Photo by Maddie Meyer/Getty Images

For decades, South Carolina’s basketball tradition has been dwarfed by what we see in North Carolina.

In the 1960s and ‘70s, Frank McGuire built USC into a major power, but NC State won a national championship and the ACC rose after the Gamecocks disastrous departure: Tom Burleson, David Thompson, Phil Ford, Rod Griffin, James Worthy, Brad Daugherty, Michael Freakin’ Jordan.

And that was before Duke got seriously cranked up.

Not that South Carolina’s tradition was pathetic or anything, but Clemson was the best team most years and South Carolina was just hit and miss. The NIT was a typical high point.

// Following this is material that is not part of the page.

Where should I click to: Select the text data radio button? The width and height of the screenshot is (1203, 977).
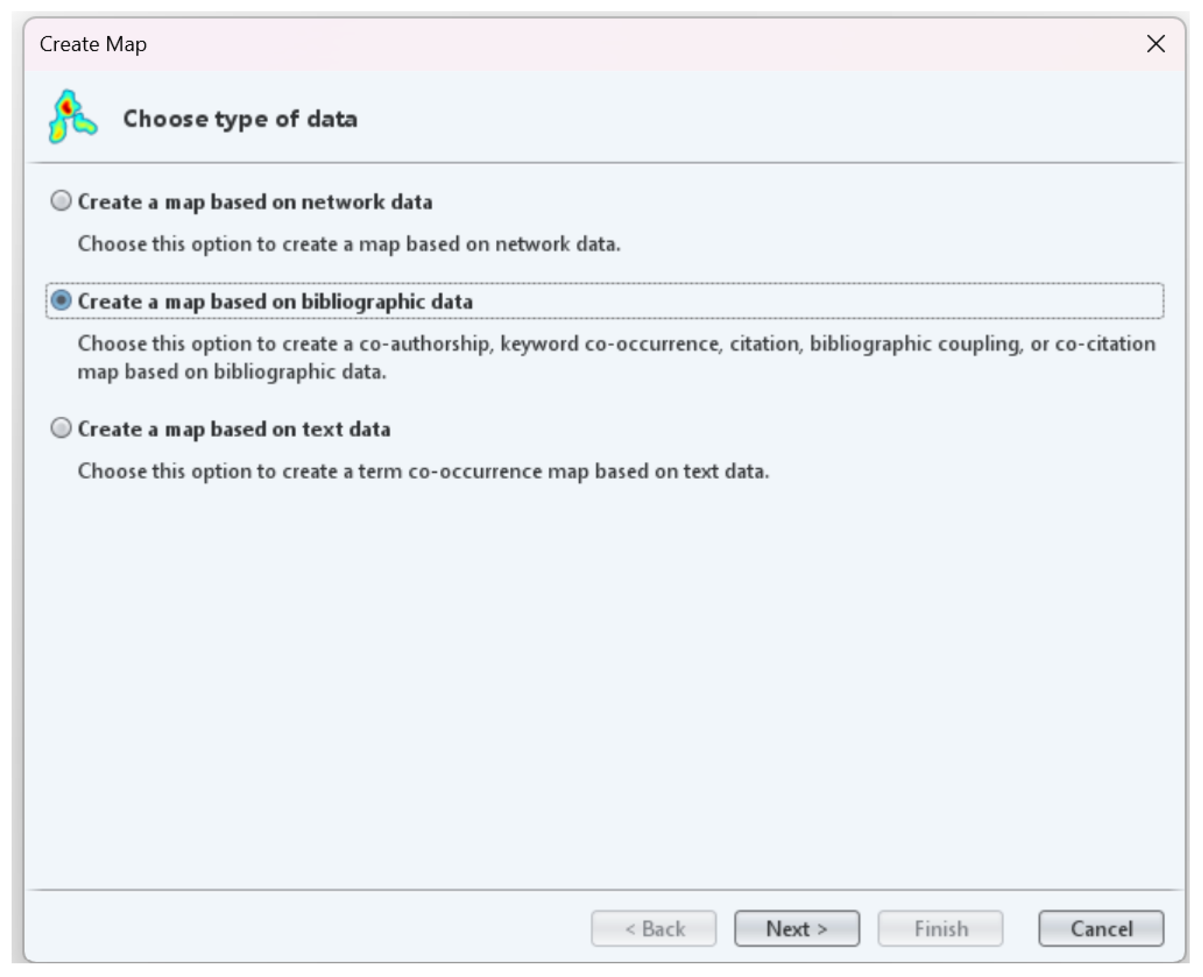61,428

The high school talent was always there and has always rivaled that of the Old North State: Ray Allen, Jermaine O’ Neal, Kevin Garnett, Trevor Booker, Jayson Williams, to name a few.

The list goes on and on.

But basketball as a celebration in South Carolina? You could argue the 1971 ACC championship, when 6-3 Kevin Joyce out-jumped Lee Dedmon, who was 6-10, and got the ball to Tom Owens, alone in the lane, as time expired.

Talk about a dramatic win. But that was still an almost entirely segregated team and we’re guessing that it wasn’t as fully embraced by African-Americans as a later team might have been.

There hasn’t been much since then although South Carolina beat Duke on the way to the Final Four a couple of years ago.

But an overall, statewide celebration of the game in South Carolina?

That had to wait until this week. When you add it up, it’s already the greatest weekend in the history of South Carolina hoops and it’s just turned Friday.

First on Thursday, Dalzell’s (population 2,260) Ja Morant took the national stage and and blew people away with a stunning triple double against Marquette. He made such a deep impression that many people began to question whether he might get taken ahead of Zion Williamson, who almost everyone expects to go first now.

Later that evening, Wofford, with a student body of about 1,700, took a good Seton Hall team apart down the stretch behind a brilliant performance by Fletcher Magee, winning 84-68 as he broke the NCAA career record for three pointers with 509.

And it wasn’t just that Wofford has one good player. That’s a damn good team. Damn good. Plus they have great names: Fletcher Magee...Storm Murphy...Messiah Jones....Donovan Theme-Love. And Jones isn’t even the Messiah here! He’s named Fletcher!

Thursday was so extraordinary that it threatens to overshadow South Carolina’s other great cause for celebration: the homecoming of native son Williamson, as the kid from Spartanburg is playing in Columbia tomorrow and could put on another big show.

Given his sense of showmanship, his physical and intellectual gifts for the game - and at its highest level basketball is very much a mental game, chess on steroids with immense physical effort - we expect he will have a big game Friday.

And if he does, we think that you can officially say that this was the biggest, most important week of basketball in the history of the Palmetto State.